Do we have a Deadman if entire stream stopped for all host?

Hello,

Do we have a Deadman if entire stream stopped. For all host not just one?

Thanks

Hello @Ashish_Sikarwar ,
No, I don’t believe we do. However maybe we can write a custom check for a deadman? I’m not sure though… @mhall119 do you have any suggestions/ideas?

Hello @Ashish_Sikarwar ,

Assuming you mean stream to Kapacitor, Kapacitor has deadman function. But it seems to be placed inside a TICK script thus particular to a stream/measurement, not all streams.
I am contemplating using 2 Telegrafs, the remote Telegraf sending the data we need to Kapacitor. And a local Telegraf which purpose is to check if the remote end(s) is alive. Being local, co-located with Kapacitor, means it has the benefit of detection for example problems with the network. This doesn’t probably detect all scenario’s why streams are silent, or give very good information, but its a step and simple to implement.

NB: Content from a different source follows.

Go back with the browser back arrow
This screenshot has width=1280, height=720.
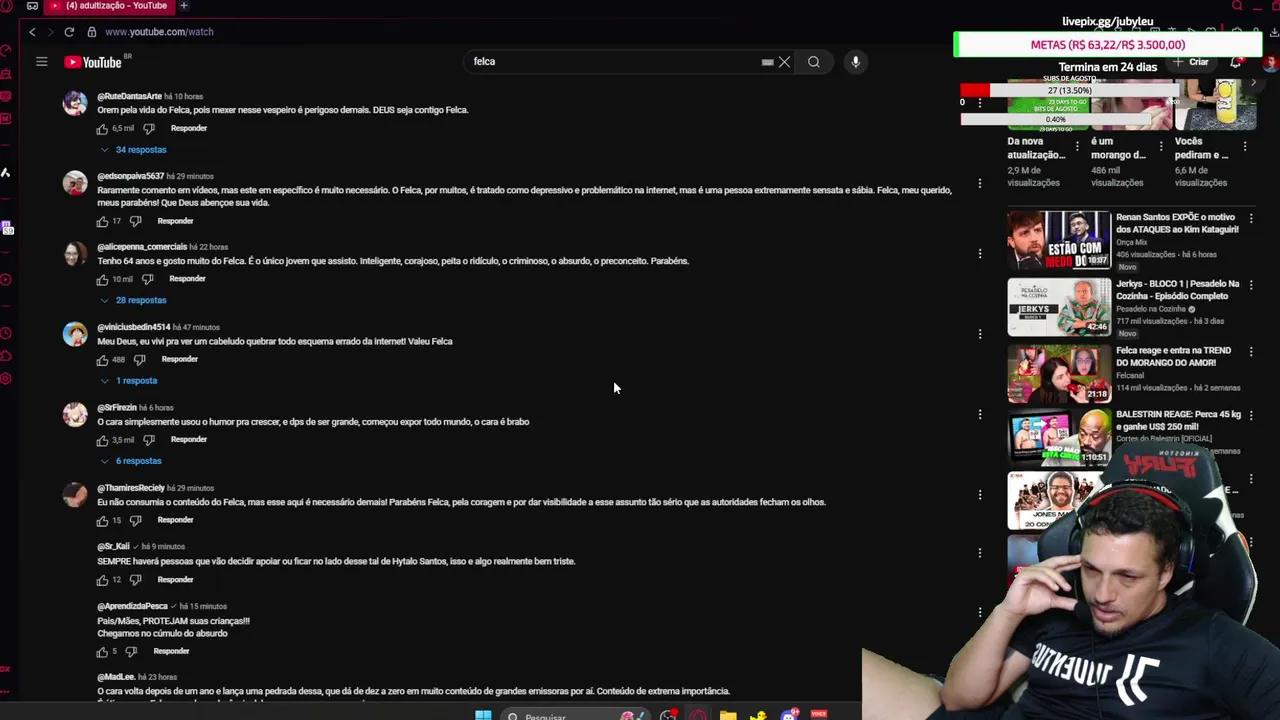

Potential scenario’s to check are host down, remote telegraf down, or network issue.

Best Regards,
Menno

Hello @Anaisdg Sorry for the delay and thank you for your response.
Thank you for suggestion @Menno
I’ve also got another method which actually turned out to be more simpler than I thought.
For entire stream check whether it is dead or not - I did not group the data over host and it worked :slight_smile:

Not grouping over host will prevent singular alert for each host, plus it will be a helpful check for Global agent status, an indication of either network down or global issue with all agents… etc.

Thanks
Ashish

1 Like

Hello @Ashish_Sikarwar,
Can you please share your Flux script with us? I think other users could really benefit…
Thanks.

Sorry for the delay!

The following script will help others in getting alerts if all the agents are down or No incoming Stream.

dbrp "telegraf"."autogen"

var groupBy = ['objectname']

var message = '{{ if eq .Level "OK" }}All Telegraf Agents are Up and Running{{else}}All Telegraf Agents are Down{{ end }}.'

var messageField = 'message'

var env_class = 'Production'

var data = stream
    |from()
        .measurement('any_measurement')
        .groupBy(groupBy)
        .where(lambda: "Env_Class" == env_class)
    |window()
        .period(5m)
        .every(5m)
        .align()
    |where(lambda: isPresent("your_fieldname"))
    |last('your_fieldname')
        .as('value')
    |deadman(0.0, 10m)
        .details('Stream_Deadman')
        .message(message)
        .id('Telegraf_Agent_Health')
        .idTag('alertID')
        .levelTag('level')
        .messageField(messageField)
        .stateChangesOnly()
        .post()
        .endpoint('My_Stream')
        .captureResponse()
1 Like